There’s an app for that

Published 11:50am Tuesday, December 18, 2012

iPads are becoming a go-to gadget for all aspects of life, but one class at Benjamin Russell High School is having to face the music when it comes to technology in the classroom.

“Making Music with Electronics” brought 17 students and assistant band director Mike Muncher together to hit the right note on incorporating iPads into the school.

“We’ve got a pretty good mix of kids – from two or three band and choir kids to people that have never played an instrument before,” Muncher said. “We’re really focusing more on popular sorts of music rather than band stock music.

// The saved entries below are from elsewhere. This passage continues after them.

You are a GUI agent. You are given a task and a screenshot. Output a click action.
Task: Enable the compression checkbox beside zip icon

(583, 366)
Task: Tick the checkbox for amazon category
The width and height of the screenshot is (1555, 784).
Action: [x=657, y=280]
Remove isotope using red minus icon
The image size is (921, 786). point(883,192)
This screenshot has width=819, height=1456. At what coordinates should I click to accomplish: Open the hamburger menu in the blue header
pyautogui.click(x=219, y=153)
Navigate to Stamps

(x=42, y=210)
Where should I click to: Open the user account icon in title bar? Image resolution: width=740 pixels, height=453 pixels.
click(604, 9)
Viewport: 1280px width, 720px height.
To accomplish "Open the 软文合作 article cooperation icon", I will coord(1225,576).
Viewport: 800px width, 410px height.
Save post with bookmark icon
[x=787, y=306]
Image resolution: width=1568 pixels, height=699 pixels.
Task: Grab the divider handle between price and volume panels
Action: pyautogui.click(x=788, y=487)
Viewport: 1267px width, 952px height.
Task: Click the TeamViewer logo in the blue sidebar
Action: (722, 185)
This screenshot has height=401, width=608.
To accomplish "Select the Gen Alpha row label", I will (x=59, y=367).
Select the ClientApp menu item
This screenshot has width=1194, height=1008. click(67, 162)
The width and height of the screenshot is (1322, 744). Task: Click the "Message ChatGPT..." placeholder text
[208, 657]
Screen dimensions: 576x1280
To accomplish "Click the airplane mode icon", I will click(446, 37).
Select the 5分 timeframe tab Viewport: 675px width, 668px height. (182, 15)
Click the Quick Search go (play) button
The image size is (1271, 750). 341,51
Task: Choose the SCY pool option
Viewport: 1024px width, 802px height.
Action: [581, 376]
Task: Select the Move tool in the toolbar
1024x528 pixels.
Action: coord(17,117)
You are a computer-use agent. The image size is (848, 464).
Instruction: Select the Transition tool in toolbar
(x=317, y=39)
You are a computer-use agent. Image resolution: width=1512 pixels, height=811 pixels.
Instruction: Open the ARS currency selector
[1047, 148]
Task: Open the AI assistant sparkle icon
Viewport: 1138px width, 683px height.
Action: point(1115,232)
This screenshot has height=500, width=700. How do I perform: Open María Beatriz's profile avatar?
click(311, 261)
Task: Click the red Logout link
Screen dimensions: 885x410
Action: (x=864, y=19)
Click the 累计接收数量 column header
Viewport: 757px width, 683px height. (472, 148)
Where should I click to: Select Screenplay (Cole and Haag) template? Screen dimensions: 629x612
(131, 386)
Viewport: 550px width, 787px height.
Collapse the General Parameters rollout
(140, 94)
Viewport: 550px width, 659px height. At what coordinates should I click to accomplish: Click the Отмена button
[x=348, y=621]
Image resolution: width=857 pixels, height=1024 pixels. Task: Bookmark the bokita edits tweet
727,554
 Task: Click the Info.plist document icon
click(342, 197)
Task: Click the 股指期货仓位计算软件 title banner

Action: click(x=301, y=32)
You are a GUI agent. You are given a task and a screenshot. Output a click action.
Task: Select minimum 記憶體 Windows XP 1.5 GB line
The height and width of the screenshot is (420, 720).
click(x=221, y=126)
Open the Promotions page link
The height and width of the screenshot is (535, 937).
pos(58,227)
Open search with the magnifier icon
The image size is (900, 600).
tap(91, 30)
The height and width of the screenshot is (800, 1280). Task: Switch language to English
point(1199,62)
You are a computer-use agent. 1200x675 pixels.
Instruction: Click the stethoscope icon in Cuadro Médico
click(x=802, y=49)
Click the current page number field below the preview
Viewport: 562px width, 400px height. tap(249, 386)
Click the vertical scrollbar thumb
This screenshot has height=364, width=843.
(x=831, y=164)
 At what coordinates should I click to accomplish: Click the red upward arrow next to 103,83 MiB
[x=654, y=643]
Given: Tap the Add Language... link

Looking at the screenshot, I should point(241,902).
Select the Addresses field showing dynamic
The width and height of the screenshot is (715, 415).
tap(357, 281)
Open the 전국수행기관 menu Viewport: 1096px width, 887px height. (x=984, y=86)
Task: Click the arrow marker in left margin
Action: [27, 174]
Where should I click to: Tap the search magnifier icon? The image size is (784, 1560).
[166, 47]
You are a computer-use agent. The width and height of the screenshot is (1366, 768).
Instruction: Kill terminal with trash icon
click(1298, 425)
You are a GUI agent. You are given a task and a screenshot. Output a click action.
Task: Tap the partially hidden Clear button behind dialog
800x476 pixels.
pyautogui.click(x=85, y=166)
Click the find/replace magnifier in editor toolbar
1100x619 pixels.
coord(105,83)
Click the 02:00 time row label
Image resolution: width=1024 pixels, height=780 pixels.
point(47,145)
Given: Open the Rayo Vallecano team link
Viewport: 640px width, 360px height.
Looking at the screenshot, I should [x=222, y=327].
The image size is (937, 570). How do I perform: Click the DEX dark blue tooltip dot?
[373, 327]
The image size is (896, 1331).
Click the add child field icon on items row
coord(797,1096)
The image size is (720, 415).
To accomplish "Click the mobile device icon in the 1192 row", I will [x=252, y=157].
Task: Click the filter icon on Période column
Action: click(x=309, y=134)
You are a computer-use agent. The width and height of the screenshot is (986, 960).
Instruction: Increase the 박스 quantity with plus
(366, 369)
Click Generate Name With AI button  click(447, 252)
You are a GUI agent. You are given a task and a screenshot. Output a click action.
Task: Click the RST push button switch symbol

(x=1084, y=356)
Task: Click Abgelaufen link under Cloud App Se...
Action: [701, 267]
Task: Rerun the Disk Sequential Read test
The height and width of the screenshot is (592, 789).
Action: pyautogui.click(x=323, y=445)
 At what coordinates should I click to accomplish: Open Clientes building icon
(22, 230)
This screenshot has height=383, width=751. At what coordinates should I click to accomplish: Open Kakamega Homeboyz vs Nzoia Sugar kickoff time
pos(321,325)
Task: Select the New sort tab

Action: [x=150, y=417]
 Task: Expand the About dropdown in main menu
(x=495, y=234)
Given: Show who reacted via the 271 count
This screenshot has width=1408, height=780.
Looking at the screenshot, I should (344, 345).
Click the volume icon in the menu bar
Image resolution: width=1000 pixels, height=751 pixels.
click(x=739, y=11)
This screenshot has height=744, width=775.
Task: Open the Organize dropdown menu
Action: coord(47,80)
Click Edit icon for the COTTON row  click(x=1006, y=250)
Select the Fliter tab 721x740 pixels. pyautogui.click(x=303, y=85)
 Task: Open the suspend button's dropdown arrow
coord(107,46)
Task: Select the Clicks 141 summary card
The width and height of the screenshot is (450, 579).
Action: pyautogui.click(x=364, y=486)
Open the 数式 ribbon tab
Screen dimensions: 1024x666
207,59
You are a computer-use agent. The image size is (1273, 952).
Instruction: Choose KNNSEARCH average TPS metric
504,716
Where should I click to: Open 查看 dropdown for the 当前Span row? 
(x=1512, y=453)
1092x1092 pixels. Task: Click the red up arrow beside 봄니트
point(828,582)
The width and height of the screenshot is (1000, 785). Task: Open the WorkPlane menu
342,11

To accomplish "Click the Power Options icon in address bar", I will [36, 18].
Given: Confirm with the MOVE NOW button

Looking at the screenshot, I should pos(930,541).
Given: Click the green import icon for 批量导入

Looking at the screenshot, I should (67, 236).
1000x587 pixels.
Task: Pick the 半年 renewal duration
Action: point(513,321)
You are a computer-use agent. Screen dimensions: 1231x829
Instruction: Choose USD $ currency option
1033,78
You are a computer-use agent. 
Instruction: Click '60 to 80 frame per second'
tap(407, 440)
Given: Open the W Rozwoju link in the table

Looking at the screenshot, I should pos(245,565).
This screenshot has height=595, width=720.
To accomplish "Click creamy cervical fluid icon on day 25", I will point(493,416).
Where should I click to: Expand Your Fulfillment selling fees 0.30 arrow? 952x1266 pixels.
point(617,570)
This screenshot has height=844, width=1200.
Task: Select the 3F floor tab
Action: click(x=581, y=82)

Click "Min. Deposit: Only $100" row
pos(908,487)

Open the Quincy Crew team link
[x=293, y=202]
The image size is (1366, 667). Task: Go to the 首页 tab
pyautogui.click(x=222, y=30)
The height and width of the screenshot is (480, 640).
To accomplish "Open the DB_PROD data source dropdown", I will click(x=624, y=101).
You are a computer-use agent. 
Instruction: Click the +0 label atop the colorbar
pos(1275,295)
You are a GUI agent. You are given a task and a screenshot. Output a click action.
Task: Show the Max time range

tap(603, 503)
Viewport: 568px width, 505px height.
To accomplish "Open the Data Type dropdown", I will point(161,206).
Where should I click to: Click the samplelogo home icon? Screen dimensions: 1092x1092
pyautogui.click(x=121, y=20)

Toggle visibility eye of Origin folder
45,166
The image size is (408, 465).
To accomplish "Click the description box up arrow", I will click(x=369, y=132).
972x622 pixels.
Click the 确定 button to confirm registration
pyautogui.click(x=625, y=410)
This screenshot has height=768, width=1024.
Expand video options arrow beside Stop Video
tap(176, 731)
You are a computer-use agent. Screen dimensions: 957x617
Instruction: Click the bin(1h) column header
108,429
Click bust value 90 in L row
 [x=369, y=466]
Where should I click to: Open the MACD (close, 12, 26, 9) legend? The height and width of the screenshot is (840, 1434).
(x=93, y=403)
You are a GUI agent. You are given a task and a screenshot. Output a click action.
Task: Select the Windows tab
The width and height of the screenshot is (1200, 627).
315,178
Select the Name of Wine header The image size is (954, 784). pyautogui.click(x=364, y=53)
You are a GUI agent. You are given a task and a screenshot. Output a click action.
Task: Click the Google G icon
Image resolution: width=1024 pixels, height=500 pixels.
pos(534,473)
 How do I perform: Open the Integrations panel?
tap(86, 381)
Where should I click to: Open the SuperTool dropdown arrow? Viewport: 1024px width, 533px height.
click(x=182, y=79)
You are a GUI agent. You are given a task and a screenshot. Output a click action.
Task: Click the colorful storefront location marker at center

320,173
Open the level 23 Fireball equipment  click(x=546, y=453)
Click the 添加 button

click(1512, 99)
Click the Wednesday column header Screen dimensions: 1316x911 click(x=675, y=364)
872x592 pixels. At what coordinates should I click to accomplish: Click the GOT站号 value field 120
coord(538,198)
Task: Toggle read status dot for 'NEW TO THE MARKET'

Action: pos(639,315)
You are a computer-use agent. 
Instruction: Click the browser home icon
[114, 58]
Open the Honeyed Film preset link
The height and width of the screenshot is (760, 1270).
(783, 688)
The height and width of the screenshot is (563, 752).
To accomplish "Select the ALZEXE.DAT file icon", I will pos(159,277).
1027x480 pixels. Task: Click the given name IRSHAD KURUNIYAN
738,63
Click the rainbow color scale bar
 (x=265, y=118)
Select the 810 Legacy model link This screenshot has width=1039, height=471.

We’re not putting as great an emphasis on learning how to read (music) as we are just using our ears.”

The class uses a number of apps – like Samplewiz, Spacewiz, GarageBand and MorphWiz – to create music.

Charley Lutz is one student involved, and she said she saw the class as “the best of both worlds.”

“I’m really interested in computers and all that stuff, and I also like music,” Lutz said. “I really like it and enjoy it, and there’s a lot of neat people in that I probably wouldn’t have met.”

The iPad band played a concert Sunday afternoon before a Rising Starz ballet recital at BRHS.

“The opportunities to do different things with a touch screen are so much greater than they are with a traditional synthesizer,” Muncher said. “There’s so much you can do with it, and I gave (the students) a lot of time to explore that on their own.”

Much of the class is based on exploring and learning, although performance and presentation grades are also a focus.

“Anyone can do it,” Lutz said. “We have a couple of guys you would never think would learn how to play an instrument, and this year they stepped up and said, ‘We’re going to do this.’”

Muncher said he envisions iPads continuing to become an ever more integral part of the school day.

“Teachers are starting to figure out we’re not going to get rid of this,” Muncher said. “It’s just going to keep getting to be a bigger part of these students’ lives, and we’ve got to figure out ways to use that rather than fight it.”

And the band has embraced that idea of figuring out ways to use it.

“If we had the money, and all the music was ready to go, and it wouldn’t be such a headache, we could theoretically run the band program with iPads on stands rather than music,” Munch said. “There are several good apps for doing that now.”

Lutz said she plans to take the iPad class again next year.

“It’s definitely opened my eyes to what could become (possible) in the future,” Lutz said. “I never really thought you could make a band with just iPads.”

But as to whether technology will ever completely replace the traditional instrument, Muncher said he thinks not.

“There is a certain amount of nuance and heart that comes from infusing your own physical self into an instrument,” Muncher said. “That sense of heart is never going to be in that electronic sound.”